Having an autistic child or dependent adult is very draining on both caregivers and relatives. Knowing how to advocate and care for you your loved ones, while increasing general awareness, and caring for yourself are essential day to day necessities that require your immediate attention. The best resource to help you cope with an autistic child or dependent adult is an autism support group. These groups bring together professionals that are experts in the field of autism and those who interact with autism on a day-to-day basis. Together they use this forum to swap ideas, encourage, and educate each other. An autism support group to be effective must play five critical roles on a day-to-day basis.
Partnership and Comprehensive Support
An autism support group must help bring people together and aid in the formation of partnerships to encourage interaction and growth between all involved. This support will provide a foundation upon which the group’s members will grow and participate in the educational opportunities that are available and help match the needs of the autistic dependents with the needs of their families and caregivers.
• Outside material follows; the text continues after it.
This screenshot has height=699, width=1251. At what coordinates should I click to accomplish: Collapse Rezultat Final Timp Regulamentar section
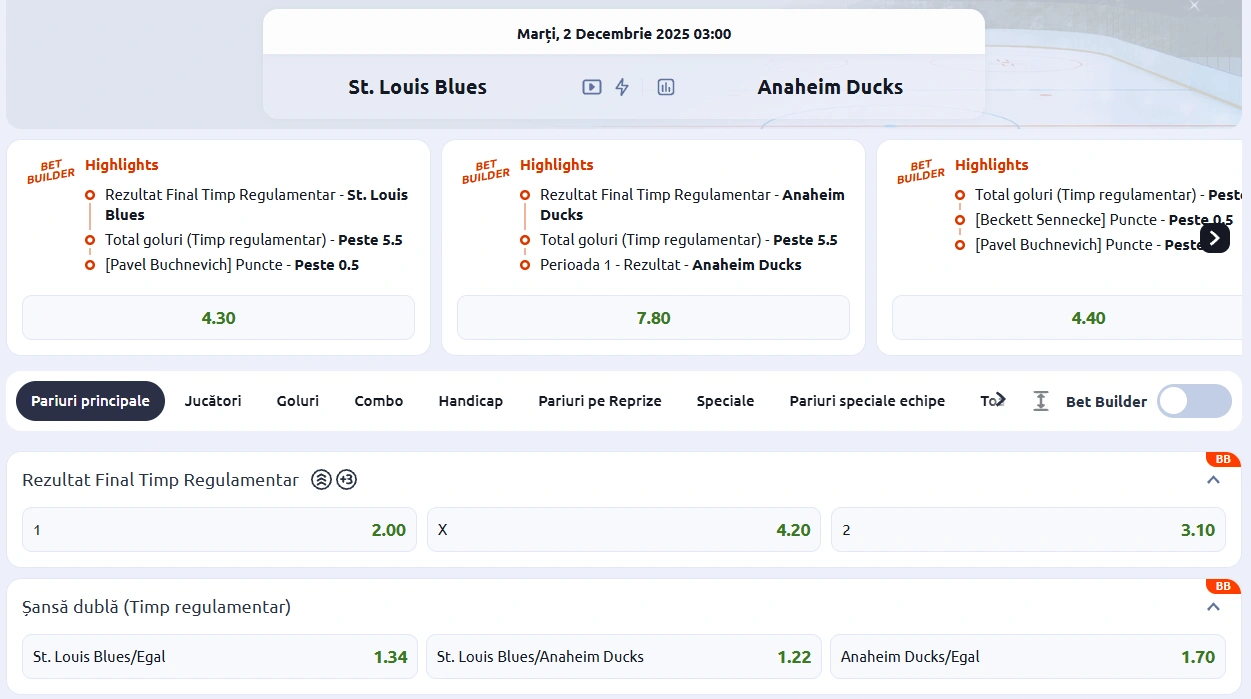click(1213, 480)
The support group should also provide Comprehensive support that is directed towards the objective that all autistic dependents receive a complete or traditional education designed specifically to the needs of the autistic individual.
Positive and Educational Support
Another major function of an autism support group is to offer positive support to the autistic child and their caregivers by providing an atmosphere of encouragement and a safe environment to vent and express one’s emotions without fear of reprisal or judgment. This positive support will help break down barriers and allow positive accomplishments to flourish and be recognized.
All the positive support in the world will accomplish nothing without building a solid foundation for education and the support group must promote educational programs to increase the knowledge of its members and prepare them with the information needed to be able to care for and support their loved ones. As an educational resource the support group becomes tasked with the responsibility for disseminating information about the disability, its symptoms, and treatments, and to provide support for the families with autistic dependents.
The final and most critical function of an autism support group is their role as an advocate to protect and educate those that do not understand autism and often neglect the needs of the autistic patients as a result. An autism support group must represent the autistic community and push for the needs of the autistic community at large.